Supplied records:
>>>>>
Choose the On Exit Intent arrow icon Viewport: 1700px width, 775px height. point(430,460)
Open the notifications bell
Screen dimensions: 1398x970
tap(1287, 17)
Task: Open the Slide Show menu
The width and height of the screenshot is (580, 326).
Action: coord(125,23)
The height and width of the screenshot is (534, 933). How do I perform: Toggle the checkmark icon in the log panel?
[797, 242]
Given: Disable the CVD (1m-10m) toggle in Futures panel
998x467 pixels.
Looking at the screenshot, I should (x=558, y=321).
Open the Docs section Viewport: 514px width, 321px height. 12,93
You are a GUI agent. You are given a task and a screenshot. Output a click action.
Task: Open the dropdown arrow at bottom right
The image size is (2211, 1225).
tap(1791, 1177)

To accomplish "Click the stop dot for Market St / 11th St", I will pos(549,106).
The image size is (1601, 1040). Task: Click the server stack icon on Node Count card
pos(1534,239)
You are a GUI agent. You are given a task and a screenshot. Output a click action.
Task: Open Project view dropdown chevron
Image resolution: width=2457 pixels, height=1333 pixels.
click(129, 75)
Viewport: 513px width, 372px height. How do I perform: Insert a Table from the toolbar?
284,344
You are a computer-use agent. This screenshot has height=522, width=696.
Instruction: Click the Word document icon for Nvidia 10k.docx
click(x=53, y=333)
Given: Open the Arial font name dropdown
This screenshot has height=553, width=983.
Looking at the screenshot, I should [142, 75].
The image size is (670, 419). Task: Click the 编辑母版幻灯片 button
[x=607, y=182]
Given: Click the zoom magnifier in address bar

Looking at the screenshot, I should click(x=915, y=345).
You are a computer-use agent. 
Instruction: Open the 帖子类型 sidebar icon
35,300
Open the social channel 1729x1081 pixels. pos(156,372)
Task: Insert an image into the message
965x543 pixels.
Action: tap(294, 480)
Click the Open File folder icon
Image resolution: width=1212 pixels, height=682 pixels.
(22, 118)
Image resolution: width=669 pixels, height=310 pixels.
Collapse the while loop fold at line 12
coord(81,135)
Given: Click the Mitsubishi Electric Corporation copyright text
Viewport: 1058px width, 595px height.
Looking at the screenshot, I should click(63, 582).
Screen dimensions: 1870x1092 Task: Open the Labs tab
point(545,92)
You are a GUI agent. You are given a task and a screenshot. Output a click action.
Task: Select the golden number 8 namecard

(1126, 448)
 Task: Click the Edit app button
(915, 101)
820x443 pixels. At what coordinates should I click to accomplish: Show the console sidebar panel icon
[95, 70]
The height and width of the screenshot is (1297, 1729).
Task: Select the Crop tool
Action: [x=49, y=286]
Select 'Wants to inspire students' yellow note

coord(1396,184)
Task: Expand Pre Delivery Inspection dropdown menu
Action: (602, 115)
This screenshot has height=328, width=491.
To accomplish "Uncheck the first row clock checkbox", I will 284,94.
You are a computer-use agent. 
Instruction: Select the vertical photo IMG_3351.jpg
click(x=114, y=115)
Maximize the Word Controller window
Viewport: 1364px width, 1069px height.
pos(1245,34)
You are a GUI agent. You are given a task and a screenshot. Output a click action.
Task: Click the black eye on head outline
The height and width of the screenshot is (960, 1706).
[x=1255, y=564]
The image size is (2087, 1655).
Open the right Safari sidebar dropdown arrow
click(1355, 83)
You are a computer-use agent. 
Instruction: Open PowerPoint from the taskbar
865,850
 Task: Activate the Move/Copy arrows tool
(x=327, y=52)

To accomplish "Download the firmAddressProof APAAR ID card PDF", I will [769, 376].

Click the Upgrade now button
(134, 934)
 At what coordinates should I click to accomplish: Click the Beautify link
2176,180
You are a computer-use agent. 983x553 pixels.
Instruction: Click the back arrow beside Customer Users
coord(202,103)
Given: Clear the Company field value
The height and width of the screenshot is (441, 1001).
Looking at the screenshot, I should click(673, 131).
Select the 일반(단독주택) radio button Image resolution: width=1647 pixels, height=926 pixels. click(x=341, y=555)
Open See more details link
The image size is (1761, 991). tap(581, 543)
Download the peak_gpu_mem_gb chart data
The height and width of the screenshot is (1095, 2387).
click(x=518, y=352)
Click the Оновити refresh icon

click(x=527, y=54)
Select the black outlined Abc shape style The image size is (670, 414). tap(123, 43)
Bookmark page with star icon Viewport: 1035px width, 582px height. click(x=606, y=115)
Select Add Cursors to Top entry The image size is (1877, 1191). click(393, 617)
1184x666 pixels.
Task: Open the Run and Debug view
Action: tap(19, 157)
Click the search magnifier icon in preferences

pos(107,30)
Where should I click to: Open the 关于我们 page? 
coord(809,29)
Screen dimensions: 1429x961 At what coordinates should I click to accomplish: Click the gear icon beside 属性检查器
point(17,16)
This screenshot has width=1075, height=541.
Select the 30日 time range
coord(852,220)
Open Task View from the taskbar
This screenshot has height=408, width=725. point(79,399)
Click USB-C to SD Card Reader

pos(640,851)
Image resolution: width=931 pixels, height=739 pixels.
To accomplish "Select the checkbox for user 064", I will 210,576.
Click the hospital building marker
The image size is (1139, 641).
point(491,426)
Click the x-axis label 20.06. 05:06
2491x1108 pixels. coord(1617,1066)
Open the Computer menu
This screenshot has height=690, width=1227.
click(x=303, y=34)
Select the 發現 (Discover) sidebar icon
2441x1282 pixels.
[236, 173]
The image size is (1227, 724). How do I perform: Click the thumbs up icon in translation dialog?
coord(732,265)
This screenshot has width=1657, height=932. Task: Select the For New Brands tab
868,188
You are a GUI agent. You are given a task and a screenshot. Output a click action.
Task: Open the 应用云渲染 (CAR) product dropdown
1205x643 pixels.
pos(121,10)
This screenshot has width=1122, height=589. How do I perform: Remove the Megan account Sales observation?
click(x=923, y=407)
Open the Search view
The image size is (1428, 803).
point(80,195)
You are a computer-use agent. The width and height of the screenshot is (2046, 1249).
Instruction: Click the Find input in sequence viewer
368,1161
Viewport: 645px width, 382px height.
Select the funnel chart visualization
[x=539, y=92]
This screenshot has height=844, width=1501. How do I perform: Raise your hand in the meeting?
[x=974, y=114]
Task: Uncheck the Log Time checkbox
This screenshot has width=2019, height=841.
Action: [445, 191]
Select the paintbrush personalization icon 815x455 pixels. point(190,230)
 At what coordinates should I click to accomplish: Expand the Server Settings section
<<<<<
From the first line of the data above through the line containing "Open the social", repeat each line exactly, and add nothing.

Choose the On Exit Intent arrow icon Viewport: 1700px width, 775px height. point(430,460)
Open the notifications bell
Screen dimensions: 1398x970
tap(1287, 17)
Task: Open the Slide Show menu
The width and height of the screenshot is (580, 326).
Action: coord(125,23)
The height and width of the screenshot is (534, 933). How do I perform: Toggle the checkmark icon in the log panel?
[797, 242]
Given: Disable the CVD (1m-10m) toggle in Futures panel
998x467 pixels.
Looking at the screenshot, I should (x=558, y=321).
Open the Docs section Viewport: 514px width, 321px height. 12,93
You are a GUI agent. You are given a task and a screenshot. Output a click action.
Task: Open the dropdown arrow at bottom right
The image size is (2211, 1225).
tap(1791, 1177)

To accomplish "Click the stop dot for Market St / 11th St", I will pos(549,106).
The image size is (1601, 1040). Task: Click the server stack icon on Node Count card
pos(1534,239)
You are a GUI agent. You are given a task and a screenshot. Output a click action.
Task: Open Project view dropdown chevron
Image resolution: width=2457 pixels, height=1333 pixels.
click(129, 75)
Viewport: 513px width, 372px height. How do I perform: Insert a Table from the toolbar?
284,344
You are a computer-use agent. This screenshot has height=522, width=696.
Instruction: Click the Word document icon for Nvidia 10k.docx
click(x=53, y=333)
Given: Open the Arial font name dropdown
This screenshot has height=553, width=983.
Looking at the screenshot, I should [142, 75].
The image size is (670, 419). Task: Click the 编辑母版幻灯片 button
[x=607, y=182]
Given: Click the zoom magnifier in address bar

Looking at the screenshot, I should click(x=915, y=345).
You are a computer-use agent. 
Instruction: Open the 帖子类型 sidebar icon
35,300
Open the social channel 1729x1081 pixels. pos(156,372)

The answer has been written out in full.